**What is required**
Reproduce the stretch of records from the line with "Open the tweet's more options menu" through the line with "[x=288, y=245]", swapping "chevron arrow" for "dropdown arrow" and keeping everything else identical. Omit the pictures from your answer.

━━━ Records provided

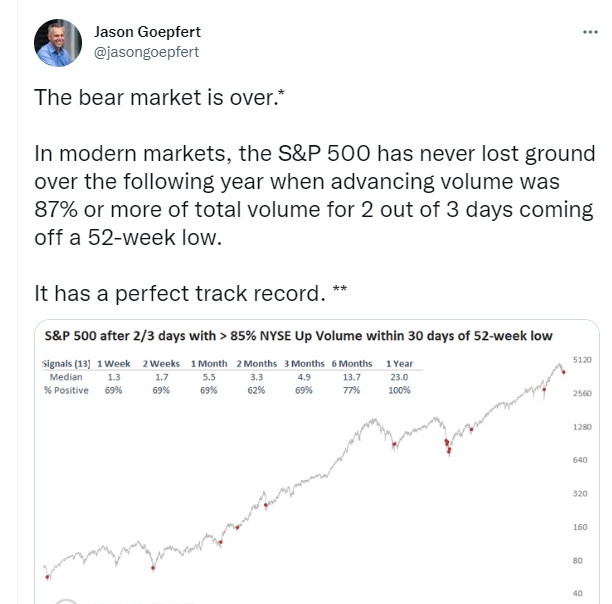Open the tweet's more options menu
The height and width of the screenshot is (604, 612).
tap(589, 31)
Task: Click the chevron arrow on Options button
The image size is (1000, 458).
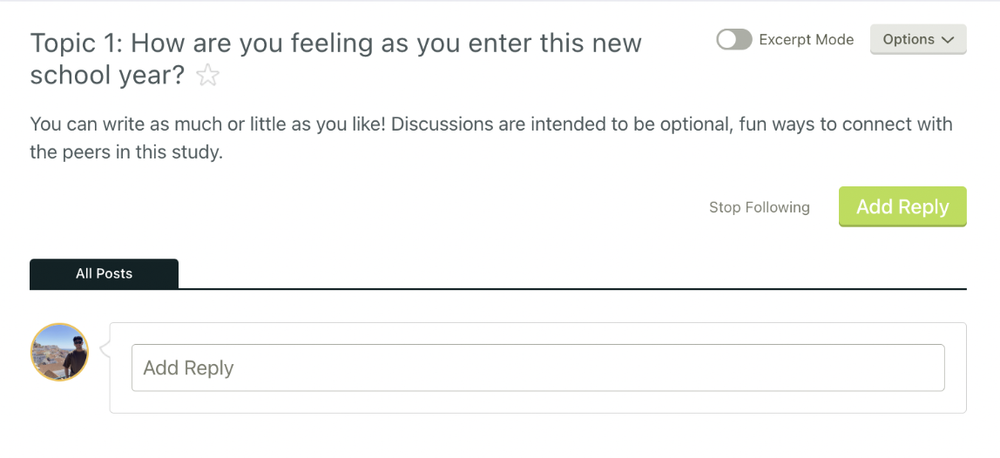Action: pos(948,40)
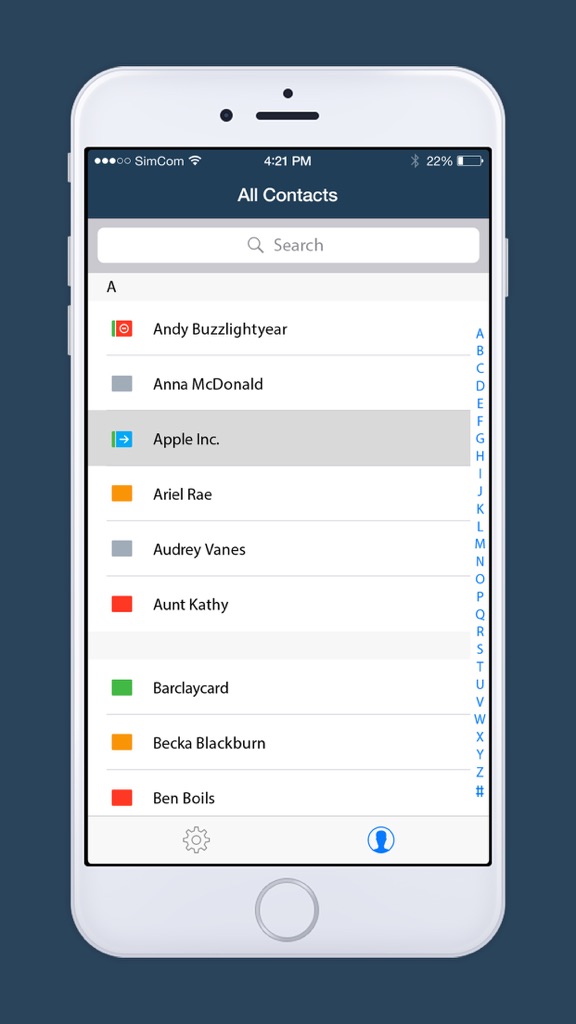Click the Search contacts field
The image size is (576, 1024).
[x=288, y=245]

━━━━━━
━━━ Records provided

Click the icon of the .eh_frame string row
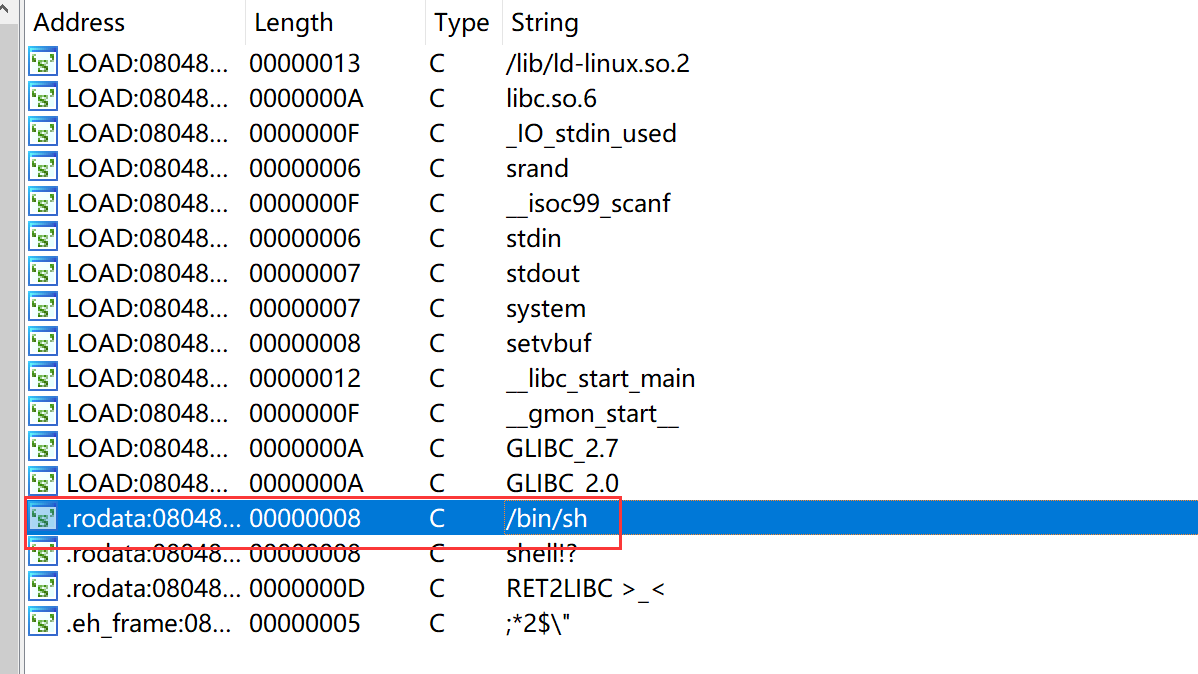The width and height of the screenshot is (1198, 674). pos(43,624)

━━━━━━

**Response**
Open the tweet's more options menu
The height and width of the screenshot is (604, 612).
tap(589, 31)
Task: Click the dropdown arrow on Options button
The image size is (1000, 458).
Action: pos(948,40)
Click the Search contacts field
The image size is (576, 1024).
[x=288, y=245]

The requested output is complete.